I woke up the other night to hearing one of my dogs screaming. Not a bark or a growl, but a scream of pain. My first thought was someone had broken into the house and was killing the dog as they made their way upstairs. My second thought was it was him. I grabbed a knife and ran downstairs. Fully prepared to take on whoever was hurting my puppy. Heart racing I came to a stop once I reached the living room. No one was there except one scared sleeping puppy who was having a nightmare. I woke him up and calmed him down. Is he having nightmares of that bastard too?
Im not the type of person who can function without 8 or more hours of sleep. But somehow Im making it through the days these past few months. Maybe I should find a second job, work a night shift during the time he has the kids for overnights. Its not like Im sleeping anyways. And I could really use the money. My roof is shot. There is no fixing it, Im waiting for the day it caves in and traps me in this hell hole for good. I need to sell the house, Im two months behind on payments with no help in sight. My truck is dead, my fridge is puttering out its last attempts at cold air and Im still wearing some clothes from a decade ago. But on the bright side, there is food in the cupboards and new clean clothes on my kids. The bad side, I dont know how long the food part will last. The stomach churning part is, I look at my faithful pups who have put their lives on the line to protect me from him, and think, should I find them new homes? Someone who can afford to buy them the brand of food their health requires. Someone who could afford a vet if god forbid something happened. Makes me want to puke. They have their required shots, the pup was taken to the vet not long ago for what turned out to be nothing but still cost me a couple hundred. And I can afford to buy crappy food. I need to win the lotto- but I cant, since I dont dare waste a single dollar to buy a ticket.

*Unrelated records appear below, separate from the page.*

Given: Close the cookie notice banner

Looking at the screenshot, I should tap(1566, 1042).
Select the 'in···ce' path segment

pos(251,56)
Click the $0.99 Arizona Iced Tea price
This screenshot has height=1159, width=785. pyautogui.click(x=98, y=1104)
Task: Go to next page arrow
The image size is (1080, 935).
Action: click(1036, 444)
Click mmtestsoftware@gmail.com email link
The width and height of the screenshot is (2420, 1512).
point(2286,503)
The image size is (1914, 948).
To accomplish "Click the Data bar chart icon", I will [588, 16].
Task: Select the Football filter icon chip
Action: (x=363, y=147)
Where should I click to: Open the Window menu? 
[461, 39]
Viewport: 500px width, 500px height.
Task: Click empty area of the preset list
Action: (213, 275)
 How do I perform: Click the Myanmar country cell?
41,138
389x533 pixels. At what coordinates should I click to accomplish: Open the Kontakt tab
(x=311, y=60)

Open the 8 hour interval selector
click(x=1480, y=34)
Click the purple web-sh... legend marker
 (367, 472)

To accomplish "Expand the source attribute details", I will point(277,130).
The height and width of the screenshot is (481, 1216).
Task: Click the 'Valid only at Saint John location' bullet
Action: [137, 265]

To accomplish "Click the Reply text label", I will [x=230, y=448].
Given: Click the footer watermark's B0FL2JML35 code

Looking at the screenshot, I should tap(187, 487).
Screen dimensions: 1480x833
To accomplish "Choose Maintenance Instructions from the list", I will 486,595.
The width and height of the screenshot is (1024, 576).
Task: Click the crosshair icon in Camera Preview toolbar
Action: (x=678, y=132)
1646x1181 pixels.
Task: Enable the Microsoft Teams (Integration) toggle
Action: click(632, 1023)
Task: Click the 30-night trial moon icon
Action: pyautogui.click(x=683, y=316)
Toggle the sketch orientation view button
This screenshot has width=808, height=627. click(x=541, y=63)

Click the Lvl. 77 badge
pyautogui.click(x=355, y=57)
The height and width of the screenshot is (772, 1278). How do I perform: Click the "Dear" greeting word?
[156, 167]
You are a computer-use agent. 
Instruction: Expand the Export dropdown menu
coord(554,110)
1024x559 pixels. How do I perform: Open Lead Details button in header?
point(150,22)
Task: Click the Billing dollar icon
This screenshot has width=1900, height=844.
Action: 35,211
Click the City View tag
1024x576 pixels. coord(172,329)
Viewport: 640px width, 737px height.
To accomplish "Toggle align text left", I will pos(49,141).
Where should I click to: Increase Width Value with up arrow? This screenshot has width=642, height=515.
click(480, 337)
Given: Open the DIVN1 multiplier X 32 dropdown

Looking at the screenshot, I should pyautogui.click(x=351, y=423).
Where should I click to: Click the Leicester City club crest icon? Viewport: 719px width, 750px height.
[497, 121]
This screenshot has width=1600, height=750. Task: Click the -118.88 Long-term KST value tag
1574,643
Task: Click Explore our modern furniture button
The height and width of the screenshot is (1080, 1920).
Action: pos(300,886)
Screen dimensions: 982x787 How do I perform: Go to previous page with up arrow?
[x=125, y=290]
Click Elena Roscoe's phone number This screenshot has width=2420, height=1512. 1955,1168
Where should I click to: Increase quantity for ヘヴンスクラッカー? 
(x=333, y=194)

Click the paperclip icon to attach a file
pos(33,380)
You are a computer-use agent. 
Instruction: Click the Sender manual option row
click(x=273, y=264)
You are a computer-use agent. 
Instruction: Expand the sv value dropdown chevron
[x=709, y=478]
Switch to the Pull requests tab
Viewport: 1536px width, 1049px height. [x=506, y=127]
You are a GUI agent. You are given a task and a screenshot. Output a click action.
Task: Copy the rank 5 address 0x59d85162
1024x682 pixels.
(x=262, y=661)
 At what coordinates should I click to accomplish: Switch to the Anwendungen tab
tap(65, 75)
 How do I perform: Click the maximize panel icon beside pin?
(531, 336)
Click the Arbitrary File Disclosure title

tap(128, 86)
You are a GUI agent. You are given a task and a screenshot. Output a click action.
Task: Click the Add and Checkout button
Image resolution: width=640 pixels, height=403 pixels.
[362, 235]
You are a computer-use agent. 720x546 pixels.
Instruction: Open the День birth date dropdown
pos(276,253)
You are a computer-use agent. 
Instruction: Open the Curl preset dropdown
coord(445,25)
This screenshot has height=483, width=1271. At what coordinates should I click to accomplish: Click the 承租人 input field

So I wonder if I could manage to sell the house for enough to pay the remainder of the mortgage and perhaps have some $ left. But where would I go. Apartments go for more then I can afford around here. And the custody agreement states the kids Have to stay in this school district for five more years. My shoulders are weighted down by so much. The days are turning into nightmares too. But I will find a way. I have to. I will do whatever I can for my kids.